Most importantly, you don’t have to wait for the Kaggle community to take an interest in your company or your data. You can start working with what you have today: run analytics on your own data, train models on your own data, identify repeats, anomalies, and patterns. Where it used to take years of experimentation and expensive consulting, today all you need is initiative, an LLM, an open approach to data, and a willingness to learn.

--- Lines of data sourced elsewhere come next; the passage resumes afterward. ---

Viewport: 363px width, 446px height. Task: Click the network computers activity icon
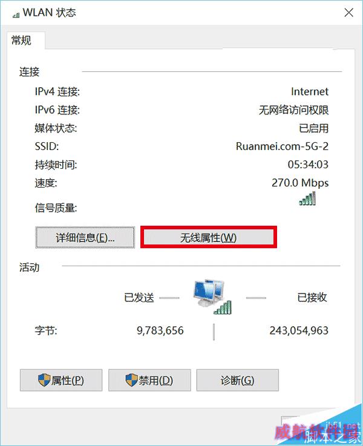(x=212, y=297)
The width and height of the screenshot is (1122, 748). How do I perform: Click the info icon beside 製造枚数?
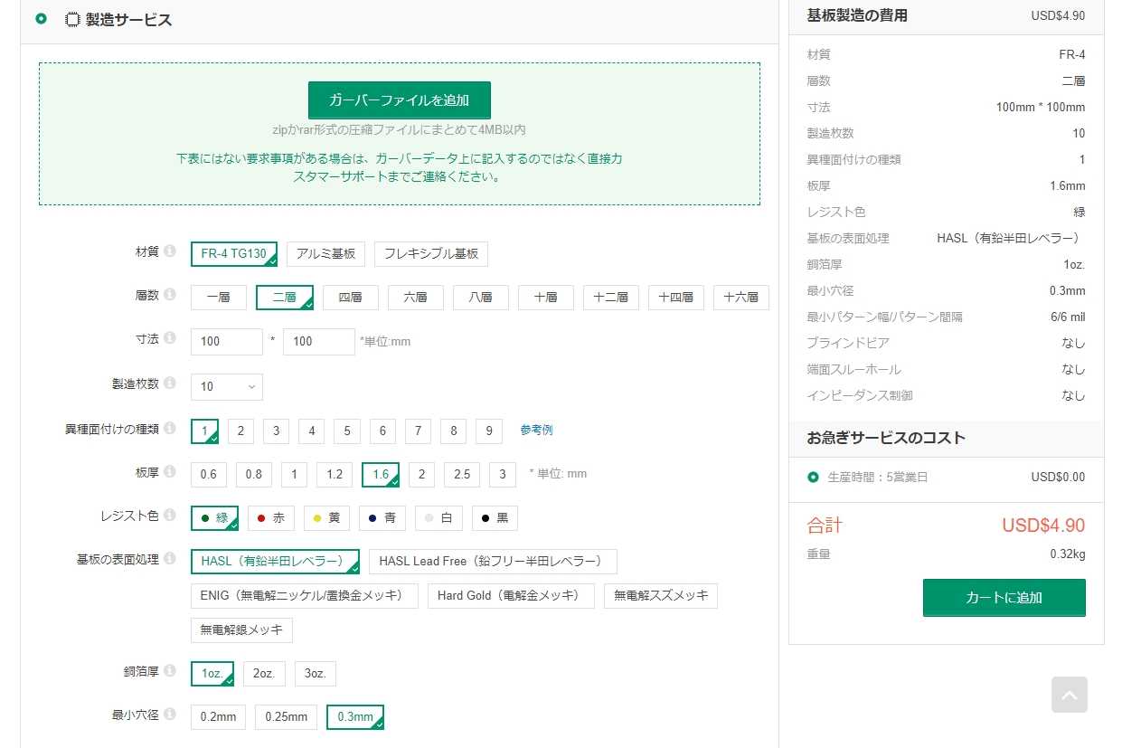click(x=170, y=383)
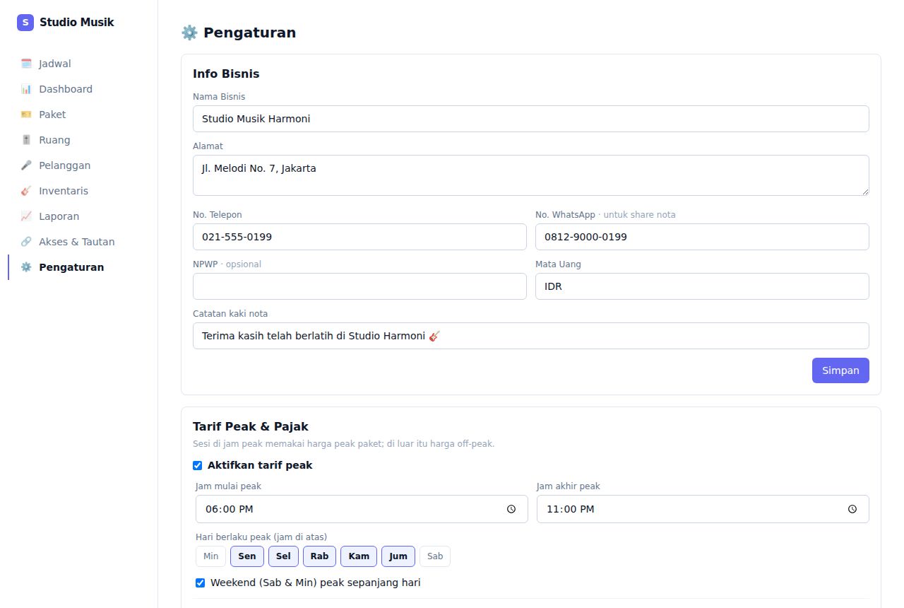Click the Pelanggan microphone icon

pos(26,165)
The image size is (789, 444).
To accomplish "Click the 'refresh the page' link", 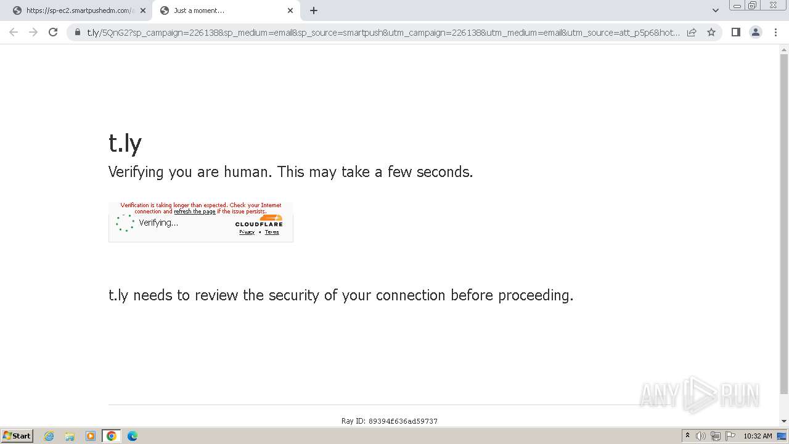I will (195, 212).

- To build a machine learning algorithm, which will predict passenger survival rates based on the train.csv passenger training dataset let’s ask LLM to solve this problem for us:
Based on the Titanic passenger training dataset, build a machine learning model to predict survivability ⏎
![]() |
The resulting code from LLM (Fig. 9.2-10) loads Titanic passenger data, cleans it, converts categorical variables (e.g., gender to numeric format), and trains the model through the RandomForestClassifier algorithm to predict whether a passenger survived or not (we will talk more about popular algorithms in the following chapters).

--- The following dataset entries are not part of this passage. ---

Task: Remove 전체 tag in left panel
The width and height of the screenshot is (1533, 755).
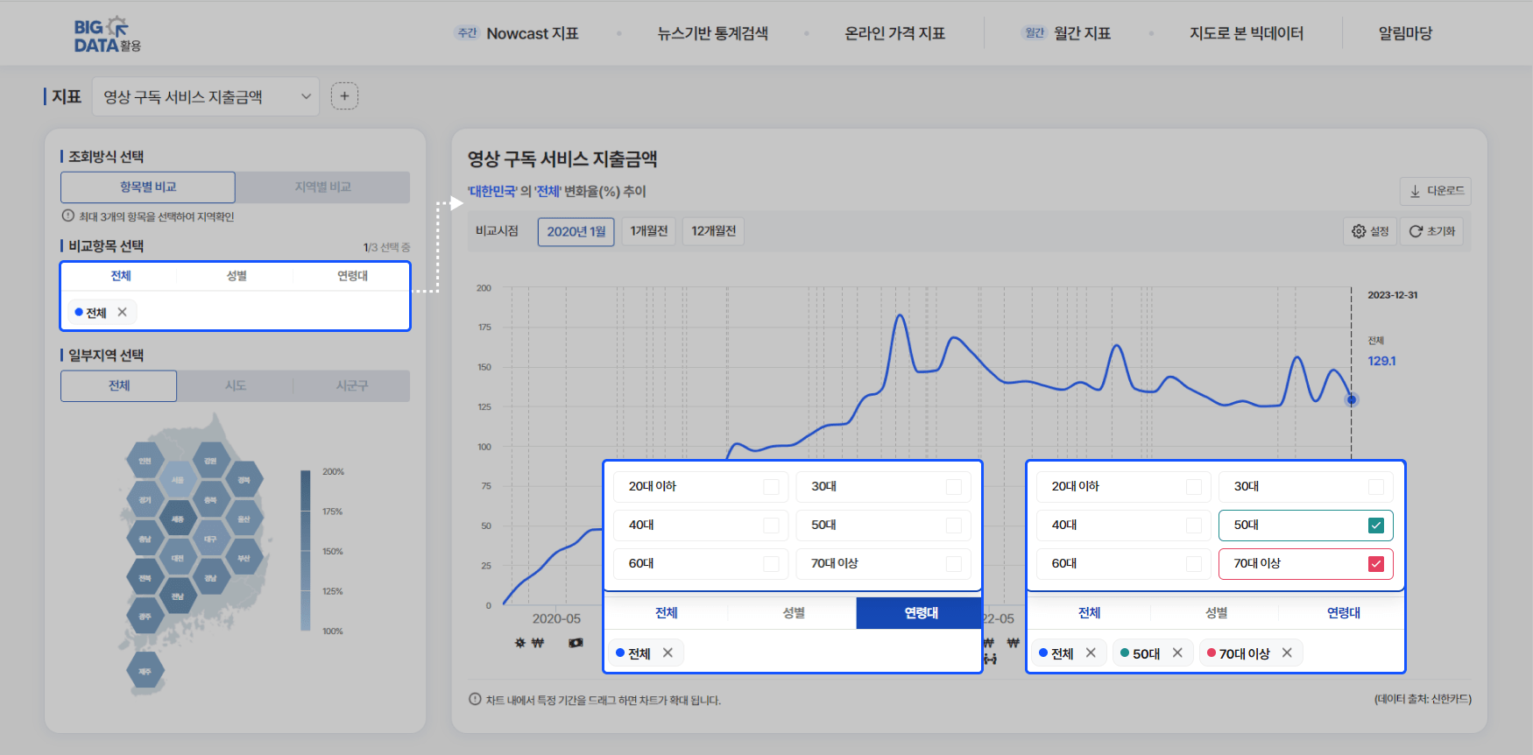Action: point(123,312)
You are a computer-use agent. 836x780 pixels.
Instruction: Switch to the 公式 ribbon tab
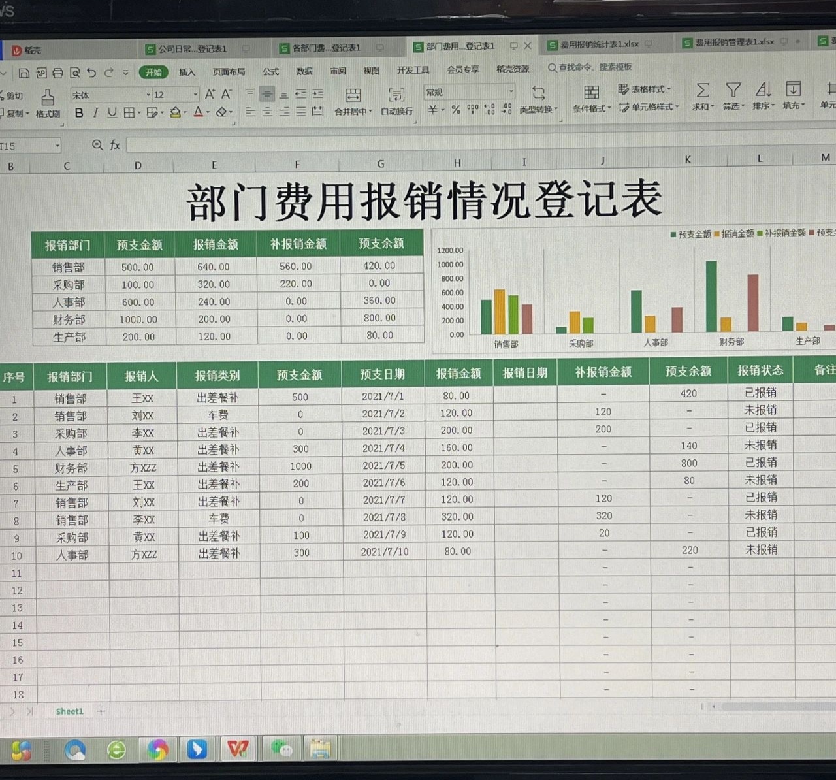[x=270, y=72]
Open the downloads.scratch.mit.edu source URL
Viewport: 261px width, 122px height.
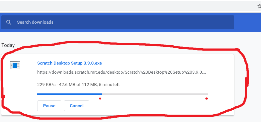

The code separates the training data into training and test sets (Kaggle’s website has already created ready-made test.csv (Fig. 9.2-7) and train.csv (Fig. 9.2-6) for training, then the model is trained on the training data and tested on the test data to see how good a particular prediction model is. After training, the test data from test.csv (with real data about those who survived or did not survive) is fed into the model and it predicts who survived and who did not. In our case, the accuracy of our machine learning model is about 80%, which shows that it captures the patterns quite well.
Machine learning can be compared to a child trying to fit a rectangular block into a round hole. In the initial stages, the algorithm tries many approaches, encountering errors and inconsistencies. This process may seem inefficient, but it provides important learning: by analyzing each error, the model improves its predictions and makes increasingly accurate decisions.

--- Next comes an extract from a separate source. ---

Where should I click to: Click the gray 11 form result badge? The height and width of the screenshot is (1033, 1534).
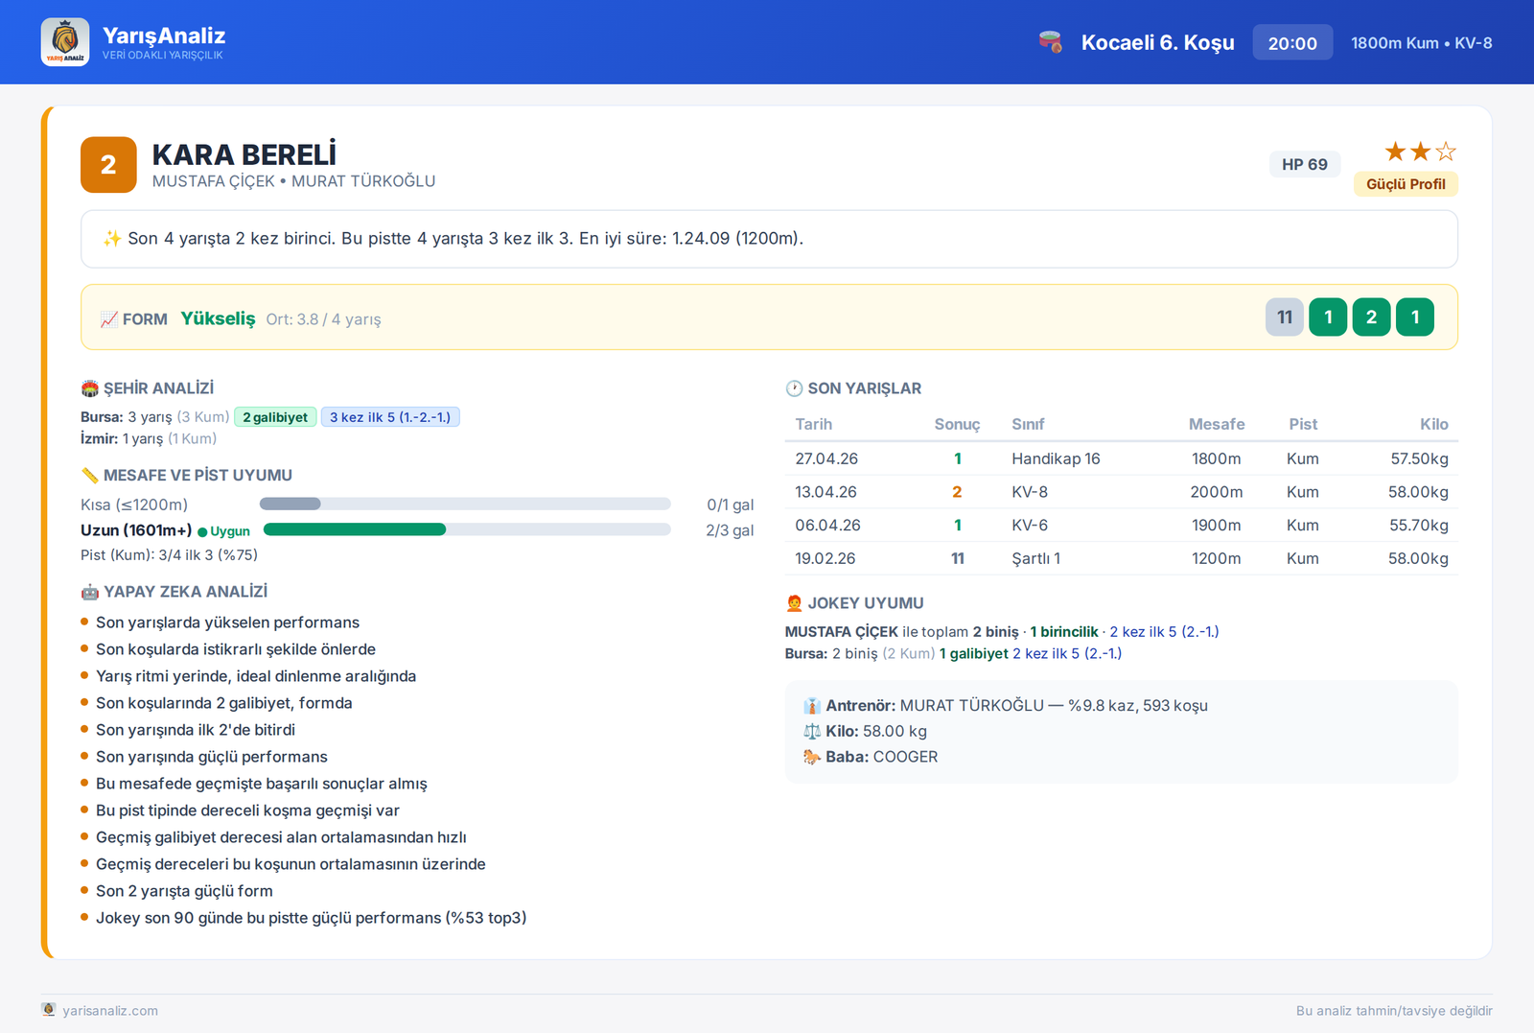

Now this model (Fig. 9.2-10) can be used to predict the survival rate of new passengers and for example, if you feed it with passenger information using the model.predict function the parameters: “male”, “3rd class”, “25 years old”, “no relatives on board”, the model will produce a prediction – that the passenger with 80% probability will not survive the catastrophe if he was on the Titanic ship in 1912 (Fig. 9.2-11).

The Titanic passenger survival prediction model illustrates a much broader concept: every day, thousands of professionals in the construction industry make similar “dual” decisions – the life or death of a decision, a project, an estimate, a tool, profit or loss, safety or risk. As in the Titanic example, where the outcome depended on factors (gender, age, class), in construction each aspect of the decision is influenced by many of its own factors and variables (columns of tables): cost of materials, skill of workers, timing, weather, logistics, technical risks, comments and hundreds of thousands of other parameters.
In the construction industry, machine learning follows the same principles as in other fields: models are trained on historical data – from projects, contracts, estimates – to test various hypotheses and find the most effective solutions. This process is much like teaching a child through trial and error: with each cycle, the models adapt and become more accurate.
The use of accumulated data opens up new horizons for construction. Instead of time-consuming manual calculations, models can be trained that can predict key characteristics of future projects with a high degree of accuracy. In this way, predictive analytics transforms the construction industry into a space where you can not only plan, but also confidently predict developments.